1. «В русском народе всегда была исключительная, неведомая народам Запада «отрешенность».

2. Устремление Русской Души в бесконечность (по аналогии с пространством России). С этим связано, видимо, и духовное странничество.

3. Перед Русской Душой нет горизонта, поиск «абсолютной правды» и разрешение «проклятых вопросов» – ее судьба.

4. Наконец, религиозно-философский вывод Бердяева: задача России – в раскрытии внутреннего Христа, Бога внутри человеческой души.

На последнем выводе остановимся непосредственно, ибо совершенно очевидно, что эта «задача» совпадает с известной идеей «богочеловечества», выдвинутой русской религиозно-философской мыслью в начале XX века. Для нас, несомненно, важно само стремление русского человека к «обожению», к раскрытию Бога и Царства Божия внутри, хотя реализация этого – уже, естественно, другой вопрос. Здесь, конечно, нельзя не отметить некоторого разрыва между Церковной практикой, с ее «трезвенностью» и осторожным, реалистическим подходом к человеку, и такими стремлениями. Ведь сама реализация «богочеловечества» явно не по силам современному человечеству, ибо очевидно, что «богочеловечество» (и обожение, с ним связанное) – это не просто высоконравственное, очищенное человечество, а такое человечество, внутри сознания которого имеется явно проявленный элемент высшего, божественного самосознания, что фактически превращает «человечество» уже в другую, более высокую категорию существ и меняет всю ситуацию – речь уже может идти, в конце концов, о «новом небе» и «новой земле», о новом космологическом цикле и т.д.

И в самые духовно мощные времена раннего (совсем иного, чем сейчас) христианства обожение рассматривалось как исключительный случай духовного подвига (по благодати), прихода к подлинному сыновству (по отношению к Богу).

Однако не все так безнадежно, как кажется, – даже сама мысль, само «стремление» к богочеловечеству имеет непреходящее значение и практические последствия для души человека.
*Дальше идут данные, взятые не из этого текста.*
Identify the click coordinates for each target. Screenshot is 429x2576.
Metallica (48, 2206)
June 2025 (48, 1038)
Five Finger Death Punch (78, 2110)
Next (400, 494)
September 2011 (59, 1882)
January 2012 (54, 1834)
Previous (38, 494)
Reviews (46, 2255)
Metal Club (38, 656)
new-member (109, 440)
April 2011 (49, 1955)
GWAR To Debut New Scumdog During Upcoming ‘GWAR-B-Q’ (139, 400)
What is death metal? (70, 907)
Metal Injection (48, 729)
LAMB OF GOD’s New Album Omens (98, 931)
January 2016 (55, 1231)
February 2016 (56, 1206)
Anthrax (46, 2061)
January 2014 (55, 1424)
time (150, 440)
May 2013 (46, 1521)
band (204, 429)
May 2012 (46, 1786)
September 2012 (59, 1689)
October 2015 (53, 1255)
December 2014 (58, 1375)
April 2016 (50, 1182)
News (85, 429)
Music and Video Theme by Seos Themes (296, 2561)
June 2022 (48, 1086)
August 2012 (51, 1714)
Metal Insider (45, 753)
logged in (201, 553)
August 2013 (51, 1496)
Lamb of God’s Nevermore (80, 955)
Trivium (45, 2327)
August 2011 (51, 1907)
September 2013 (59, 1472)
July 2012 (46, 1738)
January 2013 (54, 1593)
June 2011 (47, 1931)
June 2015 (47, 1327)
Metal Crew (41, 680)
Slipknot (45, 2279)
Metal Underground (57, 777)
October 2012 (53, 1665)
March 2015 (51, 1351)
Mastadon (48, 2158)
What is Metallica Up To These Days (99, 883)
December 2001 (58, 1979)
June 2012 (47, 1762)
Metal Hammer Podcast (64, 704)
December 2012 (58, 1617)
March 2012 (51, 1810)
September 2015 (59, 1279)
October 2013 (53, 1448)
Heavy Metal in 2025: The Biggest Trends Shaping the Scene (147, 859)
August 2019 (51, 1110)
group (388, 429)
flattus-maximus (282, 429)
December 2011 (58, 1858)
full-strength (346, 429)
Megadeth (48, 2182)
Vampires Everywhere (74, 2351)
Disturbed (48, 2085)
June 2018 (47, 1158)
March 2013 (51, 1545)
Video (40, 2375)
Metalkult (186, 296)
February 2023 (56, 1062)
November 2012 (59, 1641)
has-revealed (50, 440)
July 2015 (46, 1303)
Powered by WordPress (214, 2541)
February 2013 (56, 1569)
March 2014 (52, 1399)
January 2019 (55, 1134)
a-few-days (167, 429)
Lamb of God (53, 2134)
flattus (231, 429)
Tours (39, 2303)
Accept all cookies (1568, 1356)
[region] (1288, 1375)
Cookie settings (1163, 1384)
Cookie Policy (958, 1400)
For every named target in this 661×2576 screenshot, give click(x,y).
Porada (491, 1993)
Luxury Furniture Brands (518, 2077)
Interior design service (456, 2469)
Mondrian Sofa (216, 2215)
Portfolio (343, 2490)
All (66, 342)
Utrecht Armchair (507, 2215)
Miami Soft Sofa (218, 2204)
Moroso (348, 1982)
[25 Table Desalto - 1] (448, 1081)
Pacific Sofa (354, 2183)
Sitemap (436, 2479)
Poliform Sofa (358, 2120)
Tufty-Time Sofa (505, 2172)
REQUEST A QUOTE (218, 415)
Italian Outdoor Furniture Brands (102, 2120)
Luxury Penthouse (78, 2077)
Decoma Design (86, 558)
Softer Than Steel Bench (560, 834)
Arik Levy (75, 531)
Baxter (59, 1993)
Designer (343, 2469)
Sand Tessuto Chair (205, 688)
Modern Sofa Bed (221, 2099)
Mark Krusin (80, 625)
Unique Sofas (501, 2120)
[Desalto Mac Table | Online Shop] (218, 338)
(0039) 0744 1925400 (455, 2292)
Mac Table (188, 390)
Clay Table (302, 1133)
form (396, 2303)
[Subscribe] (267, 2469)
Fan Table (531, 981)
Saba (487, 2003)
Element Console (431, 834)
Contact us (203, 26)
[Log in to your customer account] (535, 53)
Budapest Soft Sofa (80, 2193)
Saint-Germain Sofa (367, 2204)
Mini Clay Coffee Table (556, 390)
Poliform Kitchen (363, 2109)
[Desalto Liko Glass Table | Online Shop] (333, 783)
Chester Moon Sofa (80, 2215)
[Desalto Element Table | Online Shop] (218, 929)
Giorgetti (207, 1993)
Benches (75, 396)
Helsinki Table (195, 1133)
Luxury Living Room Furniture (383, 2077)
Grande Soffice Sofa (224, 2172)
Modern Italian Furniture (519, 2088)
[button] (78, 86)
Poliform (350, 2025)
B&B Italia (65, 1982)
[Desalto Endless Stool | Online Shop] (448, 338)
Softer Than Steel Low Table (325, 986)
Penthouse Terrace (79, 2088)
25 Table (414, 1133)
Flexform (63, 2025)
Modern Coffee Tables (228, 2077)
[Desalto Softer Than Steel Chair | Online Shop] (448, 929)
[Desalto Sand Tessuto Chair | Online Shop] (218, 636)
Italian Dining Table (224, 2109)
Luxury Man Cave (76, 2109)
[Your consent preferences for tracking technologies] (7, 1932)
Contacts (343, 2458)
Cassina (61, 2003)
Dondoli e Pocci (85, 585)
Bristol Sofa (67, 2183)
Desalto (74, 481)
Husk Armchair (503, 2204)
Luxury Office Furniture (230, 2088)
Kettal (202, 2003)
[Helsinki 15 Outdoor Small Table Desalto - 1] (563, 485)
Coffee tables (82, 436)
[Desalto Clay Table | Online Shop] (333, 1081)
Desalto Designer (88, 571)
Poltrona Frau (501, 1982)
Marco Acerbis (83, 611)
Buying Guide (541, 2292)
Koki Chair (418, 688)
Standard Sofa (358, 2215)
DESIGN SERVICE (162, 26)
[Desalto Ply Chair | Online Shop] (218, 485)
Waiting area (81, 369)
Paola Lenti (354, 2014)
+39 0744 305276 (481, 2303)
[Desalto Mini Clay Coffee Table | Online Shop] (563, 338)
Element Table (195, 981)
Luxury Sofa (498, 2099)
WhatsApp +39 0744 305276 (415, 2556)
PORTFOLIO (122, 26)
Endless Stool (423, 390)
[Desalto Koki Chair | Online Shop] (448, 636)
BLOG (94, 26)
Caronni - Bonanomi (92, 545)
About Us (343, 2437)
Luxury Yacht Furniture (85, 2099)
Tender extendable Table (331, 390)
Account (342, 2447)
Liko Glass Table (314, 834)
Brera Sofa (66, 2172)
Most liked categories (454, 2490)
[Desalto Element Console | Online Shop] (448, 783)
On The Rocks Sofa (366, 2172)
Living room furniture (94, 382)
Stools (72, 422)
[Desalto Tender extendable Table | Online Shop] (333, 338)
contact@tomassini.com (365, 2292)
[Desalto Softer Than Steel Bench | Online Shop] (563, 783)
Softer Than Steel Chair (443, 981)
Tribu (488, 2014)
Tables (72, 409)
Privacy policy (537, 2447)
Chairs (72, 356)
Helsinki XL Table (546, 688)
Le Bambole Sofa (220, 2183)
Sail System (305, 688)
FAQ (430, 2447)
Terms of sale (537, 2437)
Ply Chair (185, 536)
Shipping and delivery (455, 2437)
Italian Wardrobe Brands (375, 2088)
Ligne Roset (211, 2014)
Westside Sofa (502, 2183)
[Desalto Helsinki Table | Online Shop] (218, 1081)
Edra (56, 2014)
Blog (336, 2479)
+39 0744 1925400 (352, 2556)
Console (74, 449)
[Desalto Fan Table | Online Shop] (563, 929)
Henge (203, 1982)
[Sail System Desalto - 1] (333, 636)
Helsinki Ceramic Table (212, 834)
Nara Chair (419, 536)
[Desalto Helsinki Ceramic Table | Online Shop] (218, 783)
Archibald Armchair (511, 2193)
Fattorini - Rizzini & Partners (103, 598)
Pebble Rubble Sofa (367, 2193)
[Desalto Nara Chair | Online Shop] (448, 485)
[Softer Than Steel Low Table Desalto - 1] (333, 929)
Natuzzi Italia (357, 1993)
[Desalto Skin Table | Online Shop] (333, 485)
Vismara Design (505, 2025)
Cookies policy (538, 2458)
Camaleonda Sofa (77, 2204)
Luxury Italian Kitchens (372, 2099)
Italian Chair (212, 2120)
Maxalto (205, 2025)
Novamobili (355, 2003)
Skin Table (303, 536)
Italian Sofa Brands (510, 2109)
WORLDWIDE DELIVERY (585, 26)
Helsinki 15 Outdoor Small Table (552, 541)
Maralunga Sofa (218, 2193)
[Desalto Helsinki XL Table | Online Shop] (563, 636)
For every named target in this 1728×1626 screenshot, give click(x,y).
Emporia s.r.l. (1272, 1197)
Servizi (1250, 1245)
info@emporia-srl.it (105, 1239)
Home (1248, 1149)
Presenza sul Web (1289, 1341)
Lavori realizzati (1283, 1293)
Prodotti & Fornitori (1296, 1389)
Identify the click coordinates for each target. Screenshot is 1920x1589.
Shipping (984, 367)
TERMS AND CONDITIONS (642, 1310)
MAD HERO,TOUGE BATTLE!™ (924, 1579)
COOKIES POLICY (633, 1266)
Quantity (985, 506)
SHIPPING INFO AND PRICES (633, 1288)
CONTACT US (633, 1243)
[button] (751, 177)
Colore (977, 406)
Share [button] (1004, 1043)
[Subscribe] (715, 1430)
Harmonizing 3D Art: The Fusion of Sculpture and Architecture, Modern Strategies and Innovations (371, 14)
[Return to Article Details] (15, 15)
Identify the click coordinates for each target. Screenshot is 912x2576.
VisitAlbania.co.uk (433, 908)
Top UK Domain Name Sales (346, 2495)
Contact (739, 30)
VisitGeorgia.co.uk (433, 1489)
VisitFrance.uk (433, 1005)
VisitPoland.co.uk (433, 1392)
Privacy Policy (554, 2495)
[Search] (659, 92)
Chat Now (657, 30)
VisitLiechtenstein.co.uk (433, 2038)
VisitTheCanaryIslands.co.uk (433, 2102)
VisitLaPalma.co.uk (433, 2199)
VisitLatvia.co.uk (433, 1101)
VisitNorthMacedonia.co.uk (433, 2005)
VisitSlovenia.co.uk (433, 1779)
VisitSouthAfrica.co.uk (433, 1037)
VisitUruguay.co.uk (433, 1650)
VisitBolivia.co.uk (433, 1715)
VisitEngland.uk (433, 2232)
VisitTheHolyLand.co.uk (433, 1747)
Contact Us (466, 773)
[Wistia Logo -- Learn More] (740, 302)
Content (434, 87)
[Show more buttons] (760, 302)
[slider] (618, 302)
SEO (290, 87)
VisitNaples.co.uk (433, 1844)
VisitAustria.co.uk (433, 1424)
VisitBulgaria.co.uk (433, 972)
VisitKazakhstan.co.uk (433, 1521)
Даже малейшая «подвижка» в этом отношении может иметь судьбоносные и чрезвычайные последствия для человеческой души. Поэтому в начале этой статьи я выделил Григория Сковороду с его мистическим опытом «внутреннего человека», поиском «самосознания» Христа внутри собственной души (что означает, разумеется, не «метафору», а реальное изменение состояния сознания человека или человечества, иными словами, означает соприкосновение не только с историей жизни Христа и его заветами, но и в какой-то степени с самим самосознанием Христа, или Логоса, с Центром Его бытия). Именно это и имели в виду мистики раннего христианства и Средних веков. Поскольку природа у всех Трех Лиц Троицы одна – Божественная, – то метафизически это означает также и «стяжание Святого Духа» – истинной цели христианства.

У Сковороды все это «подано» в виде гораздо более адекватном внутреннему христианскому опыту, чем у философов начала XX века. Картина русской идеи, данная Бердяевым, тем не менее, впечатляет. Ее не сравнить с убогими попытками эпигона средневековой философии Владимира Соловьева дать представление о русской идее.

Теперь вернемся к началу XIX века, к ранним славянофилам. Поскольку наша цель – самодвижение русской идеи, то отметим хотя бы в двух словах хорошо известные положения славянофильства, а именно: 1) идею о том, что национальные русские черты соответствуют во многом христианским началам; 2) о превосходстве православия над другими христианскими течениями – и, следовательно, о России как хранительнице истинного христианства; 3) об историческом возвышении России и славянства.